Then, as shown in FIG. 25, the resist pattern 70 is peeled off. The resist pattern 70 can be peeled by ashing using O ₂ plasma or a resist stripping method.

  Next, heat treatment is performed on the semiconductor substrate 2 and the gate insulating film 7. The heat treatment conditions are a heat treatment temperature of 650 ° C. to 1050 ° C. and a treatment time of less than 10 seconds. Further, the heat treatment for the semiconductor substrate 2 and the gate insulating film 7 may be performed before the resist pattern 70 is removed. The determination of the heat treatment conditions for the semiconductor substrate 2 and the gate insulating film 7 and the determination of whether or not to perform the heat treatment for the semiconductor substrate 2 and the gate insulating film 7 are the same as in the second embodiment.

  The process after the heat treatment of the semiconductor substrate 2 and the gate insulating film 7 is the same as the process described with reference to FIGS. 5 to 11 of the first embodiment. Further, when the semiconductor substrate 2 and the gate insulating film 7 are not heat-treated, the steps after the resist pattern 70 is peeled off are the same as the steps described in FIGS. 5 to 11 of the first embodiment.

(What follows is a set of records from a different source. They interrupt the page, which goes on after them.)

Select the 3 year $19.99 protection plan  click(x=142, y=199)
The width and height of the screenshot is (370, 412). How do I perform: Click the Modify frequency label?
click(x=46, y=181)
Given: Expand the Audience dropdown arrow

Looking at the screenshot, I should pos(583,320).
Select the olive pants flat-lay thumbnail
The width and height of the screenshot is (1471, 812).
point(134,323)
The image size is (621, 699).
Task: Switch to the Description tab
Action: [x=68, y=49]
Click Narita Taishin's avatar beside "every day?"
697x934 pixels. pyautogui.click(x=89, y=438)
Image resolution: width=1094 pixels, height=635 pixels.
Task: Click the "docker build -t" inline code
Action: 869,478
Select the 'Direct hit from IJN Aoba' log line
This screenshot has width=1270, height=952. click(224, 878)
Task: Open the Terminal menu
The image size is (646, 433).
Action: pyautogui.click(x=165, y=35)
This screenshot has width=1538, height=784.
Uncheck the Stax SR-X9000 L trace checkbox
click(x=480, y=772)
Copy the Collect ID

Regarding the above first embodiment and second embodiment, the following additional notes are disclosed.
(Appendix 1)
A semiconductor substrate;
A gate insulating film provided on the semiconductor substrate;
A gate electrode provided on the gate insulating film;
Including a plurality of types of field effect transistors having different threshold voltages including:
At least one of the field effect transistors is a semiconductor device in which at least one metal is present in the gate insulating film.

(Appendix 2)
2. The semiconductor device according to claim 1, wherein when a metal is present in the gate insulating film of the plurality of types of field effect transistors, the density of the metal in the gate insulating film is different for each type of the field effect transistor.

(Appendix 3)
3. The semiconductor device according to appendix 1 or 2, wherein the concentration of the channel impurity of the field effect transistor differs depending on the type of the field effect transistor.

(Appendix 4)
The semiconductor device according to any one of appendices 1 to 3, wherein the metal is selected from the group consisting of Hf, Zr, Al, La, Y, Ti, Ta, W, Ir, and Pt.

(Appendix 5)
Forming a gate insulating film on the semiconductor substrate;
Forming a resist pattern on the gate insulating film in a region for forming a first field effect transistor;
Depositing at least one metal on the gate insulating film in a region where a second field effect transistor having a threshold voltage different from that of the first field effect transistor is formed using the resist pattern as a mask; ,
Removing the resist pattern;
Performing a heat treatment on the semiconductor substrate and the gate insulating film;
Forming a gate electrode on the gate insulating film.

(Appendix 6)
The semiconductor device manufacturing method according to appendix 5, wherein the metal is selected from the group consisting of Hf, Zr, Al, La, Y, Ti, Ta, W, Ir, and Pt.

(Appendix 7)
Forming a gate insulating film on the semiconductor substrate;
Forming a first resist pattern on the gate insulating film in a region for forming a first field effect transistor;
Using the first resist pattern as a mask, at least one first type of first insulating film is formed on the gate insulating film in a region where a second field effect transistor having a threshold voltage different from that of the first field effect transistor is formed. Attaching metal,
Peeling the first resist pattern;
Forming a second resist pattern on the gate insulating film in a region for forming the second field effect transistor;
Depositing at least one second metal on the gate insulating film in the region where the first field effect transistor is to be formed using the second resist pattern as a mask;
Peeling the second resist pattern;
Performing a heat treatment on the semiconductor substrate and the gate insulating film;
Forming a gate electrode on the gate insulating film.

(Appendix 8)
The manufacturing method of a semiconductor device according to appendix 7, wherein the first metal and the second metal are deposited on the gate insulating film with different areal densities.

(Appendix 9)
The semiconductor device manufacturing method according to appendix 7 or 8, wherein a channel impurity concentration of the first field effect transistor is different from a channel impurity concentration of the second field effect transistor.

(Appendix 10)
10. The method of manufacturing a semiconductor device according to any one of appendices 7 to 9, wherein the metal is selected from the group consisting of Hf, Zr, Al, La, Y, Ti, Ta, W, Ir, and Pt.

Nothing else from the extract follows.